J'eus, il est vrai, un instant d'angoisse assez pénible quand, en 1851, le jour de la première assemblée de notre groupe, les jurés anglais, voyant que je m'abstenais, me sommèrent de voter sur les récompenses proposées pour les fabricants d'instruments de chirurgie. Je pensai aussitôt à tous les bras, à toutes les jambes que ces terribles instruments allaient avoir à couper, aux crânes qu'ils devaient trépaner, aux polypes qu'ils auraient à extraire, aux artères, aux filets nerveux qu'il leur faudrait saisir, aux pierres qu'on leur ferait broyer!!! Et je vais, moi, qui ne sais ni A ni B en chirurgie, moins encore en mécanique et en coutellerie, et qui d'ailleurs, fussé-je à la fois un Amussat et un Charrière, n'ai jamais examiné un seul des dangereux outils dont il est question, je vais dire là, carrément, officiellement, que les instruments de celui-ci sont beaucoup meilleurs que ceux de celui-là, et que monsieur un tel et non pas un autre mérite le premier prix! J'avais la sueur au front et des glaçons dans le dos en y songeant. Dieu me pardonne si, par mon vote, j'ai causé la mort de quelques centaines de blessés anglais, français, piémontais, et même russes, mal opérés en Crimée par suite du prix donné à de mauvais instruments de chirurgie!..
Peu à peu néanmoins mes remords se sont calmés; le feu a bien pris à la mine, mais la montagne n'a pas sauté, comme toujours, et le fourneau ne contient à cette heure qu'une petite quantité d'eau pure . J'ai donné dernièrement à Paris un prix à une clef de Garengeot pour arracher les dents, sans éprouver aucune douleur. D'ailleurs, l'institution des groupes ayant été adoptée en Angleterre et en France, et personne ne s'en étant plaint, il faut bien qu'elle soit bonne, utile, morale, et je n'ai que la honte d'avouer la faiblesse d'intelligence qui me met dans l'impossibilité de comprendre sa raison d'être. – Il y a un peu d'ironie dans votre humilité, direz-vous; sans doute le groupe dont vous faisiez partie aura contrarié la classe des musiciens en infirmant quelques-uns de ses jugements, et vous lui gardez rancune? – Ah! certes, non. Le groupe a essayé à peine deux ou trois fois de soutenir que nous nous étions trompés, et en toute autre occasion nos confrères non musiciens ont levé leur main droite pour le vote affirmatif, avec un ensemble qui les montrait dignes de l'être. Non, ce sont de simples réflexions antiphilosophiques sur les institutions humaines, que je vous donne pour ce qu'elles valent, c'est-à-dire pour rien.

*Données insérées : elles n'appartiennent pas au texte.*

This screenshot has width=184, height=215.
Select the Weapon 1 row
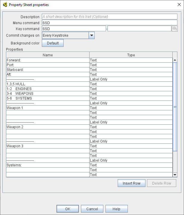pyautogui.click(x=48, y=108)
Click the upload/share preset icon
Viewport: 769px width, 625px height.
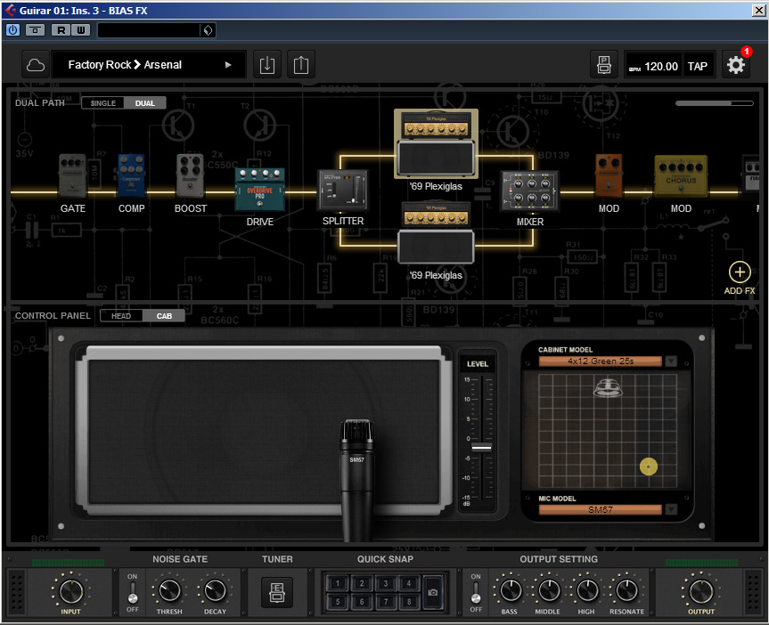point(301,65)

Or nous étions sept dans la loge officielle de la salle du Conservatoire, et chaque jour une fournée de quatre-vingt-dix pianos au moins faisaient gémir sous son poids le plancher du théâtre en face de nous. Trois habiles professeurs jouaient chacun un morceau différent sur le même instrument, en répétant chacun toujours le même; nous entendions ainsi quatre-vingt-dix fois par jour ces trois airs, ou, en additionnant, deux cent soixante-dix airs de piano, de huit heures du matin à quatre heures de l'après-midi. Il y avait des intermittences dans notre état. A certains moments, une sorte de somnolence remplaçait la douleur, et comme, après tout, sur ces trois morceaux il s'en trouvait deux de fort beaux, l'un de Pergolèse et l'autre de Rossini, nous les écoutions alors avec charme; ils nous plongeaient dans une douce rêverie. Bientôt après, il fallait payer son tribut à la faiblesse humaine; on se sentait pris de spasmes d'estomac et de véritables nausées. Mais ce n'est pas ici le cas d'examiner ce phénomène physiologique.

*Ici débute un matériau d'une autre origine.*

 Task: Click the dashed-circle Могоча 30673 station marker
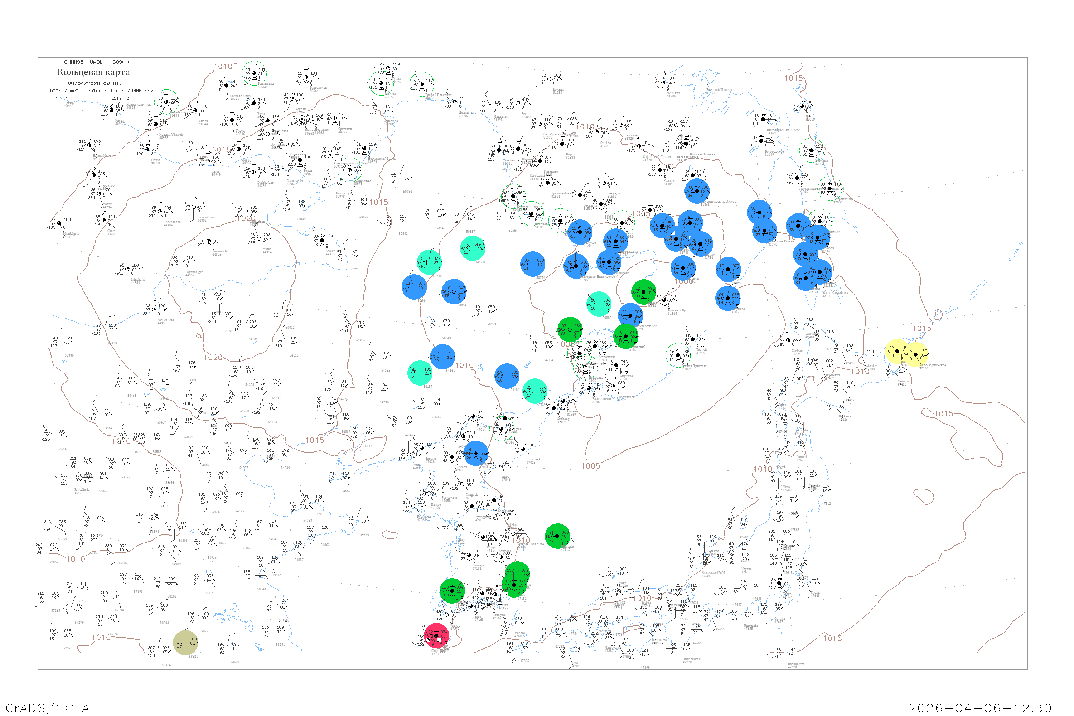tap(381, 83)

Pour n'être en aucune façon influencés par les noms des facteurs des terribles pianos, nous avions eu l'idée d'étudier ces instruments, sans savoir à qui ni de qui ils étaient. On avait en conséquence caché le nom des facteurs par une large plaque de carton portant un numéro. Les essayeurs pianistes, avant de commencer leur opération, nous criaient du théâtre: Numéro 37, ou numéro 20, etc. Chacun des jurés prenait ses notes d'après cette désignation. Quand ensuite le deux cent soixante-dixième air était exécuté, les jurés, non contents de cette épreuve, descendaient sur le théâtre, examinaient de près le mécanisme de chaque instrument, en touchaient eux-mêmes le clavier, et modifiaient ainsi, s'il y avait lieu, leur première opinion. Le premier jour, on entendit un nombre considérable de pianos à queue. Les sept jurés en distinguèrent tout d'abord six dans l'ordre suivant:
Le nº 9 obtint l'unanimité pour la première place;
Le nº 19 obtint également l'unanimité pour la seconde;
Le nº 5 eut 6 voix sur 7 pour la troisième;
Le nº 11, 4 voix sur 7 pour la quatrième;
Le nº 17, 6 voix pour la cinquième;
Le nº 22, 5 voix pour la sixième.
Les jurés, pensant que la position des pianos sur le théâtre, position plus ou moins rapprochée de certains réflecteurs du son, pouvait rendre les conditions de sonorité inégales, imaginèrent alors d'entendre une seconde fois ces six instruments dans un autre ordre et après les avoir tous déplacés. En outre, pour ne pas subir l'influence d'une première impression, ils tournèrent eux-mêmes le dos à la scène pendant le déplacement des instruments, dont ils connaissaient la couleur, la forme et la place, voulant ignorer où ils allaient être portés. Ils les entendirent ainsi sans se retourner, sans savoir lequel était touché le premier, le second, etc.; et leurs notes consultées ensuite, et les numéros rapprochés du nouveau numéro d'ordre dans lequel on venait de les faire entendre, il se trouva, en fin de compte, que les suffrages s'étaient répartis de la même façon sur les mêmes instruments qu'à la première épreuve, tant les qualités de chacun étaient tranchées. Ce fait est l'un des plus curieux de ce genre que l'on puisse citer; il prouve d'ailleurs le soin minutieux avec lequel le jury s'est acquitté de sa tâche.